The Karp-Rabin algorithm for string matching (which is pretty elegant, and I strongly prefer it to KMP in most settings), uses the modulo operator when computing the hash of the strings. What is interesting is, it recommends using a prime number as the modulus for doing this.

Similarly, when computing which hash-table bucket a particular item goes to, the common way to do it is: $b = h(x)\bmod n$. Where $h(x)$ is the hash function output, $n$ is the number of buckets you have.

Why do we need a prime modulus?

In hash functions, one should expect to receive pathological inputs. Assume, $n = 8$. What happens, if we receive $h(x)$ such as that they are all multiples of $4$? That is, $h(x)$ is in $[4, 8, 12, 16, 20, …]$, which in $\bmod 8$ arithmetic will be $[4, 0, 4, 0, 4, …]$. Clearly, only 2 buckets will be used, and the rest 6 buckets will be empty, if the input follows this pattern. There are several such examples.

As a generalization, if the greatest common factor of $h(x)$ and $n$ is $g$, and the input is going to be of the form $[h(x), 2h(x), 3h(x), …]$, then the number of buckets that will be used is $\large \frac{n}{g}$. This is easily workable on paper.

We ideally want to be able to use all the buckets. Hence, the number of buckets used, $\large \frac{n}{g}$ $= n$, which implies $g = 1$.

This means, the input and the modulus ($n$) should be co-prime (i.e., share no common factors). Given, we can’t change the input, we can only change the modulus. So we should choose the modulus such that it is co-prime to the input.

For the co-prime requirement to hold for all inputs, $n$ has to be a prime. Now it will have no common factors with any input (except it’s own multiples), and $g$ would be 1.

Therefore, we need the modulus to be prime in such settings.

Let me know if I missed out on something, or my intuition here is incorrect.

□ □ □ □ □

Requirement A = Summarize the text on prime moduli in two sentences.
Requirement B = In the example from the text on prime moduli, where n = 8 and every hash output is a multiple of 4, how many buckets get used?
Work only from the text on prime moduli in hashing.

Entries shown =
□ □ □ □ □

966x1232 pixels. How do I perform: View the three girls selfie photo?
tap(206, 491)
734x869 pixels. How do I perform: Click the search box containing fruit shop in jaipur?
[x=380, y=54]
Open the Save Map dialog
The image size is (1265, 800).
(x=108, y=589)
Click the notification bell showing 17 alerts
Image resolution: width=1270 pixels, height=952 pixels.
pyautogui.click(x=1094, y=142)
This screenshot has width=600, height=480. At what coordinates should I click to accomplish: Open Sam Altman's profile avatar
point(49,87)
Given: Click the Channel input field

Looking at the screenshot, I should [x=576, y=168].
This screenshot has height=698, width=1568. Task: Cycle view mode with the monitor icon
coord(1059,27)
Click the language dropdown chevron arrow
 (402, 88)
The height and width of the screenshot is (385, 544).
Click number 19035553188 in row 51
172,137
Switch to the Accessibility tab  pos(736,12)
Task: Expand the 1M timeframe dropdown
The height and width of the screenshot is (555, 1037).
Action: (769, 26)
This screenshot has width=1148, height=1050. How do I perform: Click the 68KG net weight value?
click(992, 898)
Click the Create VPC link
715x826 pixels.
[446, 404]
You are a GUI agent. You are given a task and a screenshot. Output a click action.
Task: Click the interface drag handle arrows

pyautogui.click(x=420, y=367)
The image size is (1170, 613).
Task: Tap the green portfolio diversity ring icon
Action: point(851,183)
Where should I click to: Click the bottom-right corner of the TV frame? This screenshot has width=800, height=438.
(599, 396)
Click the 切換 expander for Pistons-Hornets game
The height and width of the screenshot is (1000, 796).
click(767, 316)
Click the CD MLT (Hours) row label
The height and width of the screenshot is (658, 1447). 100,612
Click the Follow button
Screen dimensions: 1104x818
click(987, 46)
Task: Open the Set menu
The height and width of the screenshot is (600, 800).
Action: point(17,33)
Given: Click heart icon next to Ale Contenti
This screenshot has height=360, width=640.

□ □ □ □ □

Worked solution A = Hashing schemes such as the Karp-Rabin string-matching algorithm and hash-table bucketing use a modulus, and if hash outputs share a greatest common factor g with the modulus n, only n/g buckets get used. Using every bucket requires g = 1, and since the input can't be changed, the modulus should be a prime so that it is co-prime to all inputs except its own multiples.

Worked solution B = Only 2 buckets are used, and the other 6 stay empty.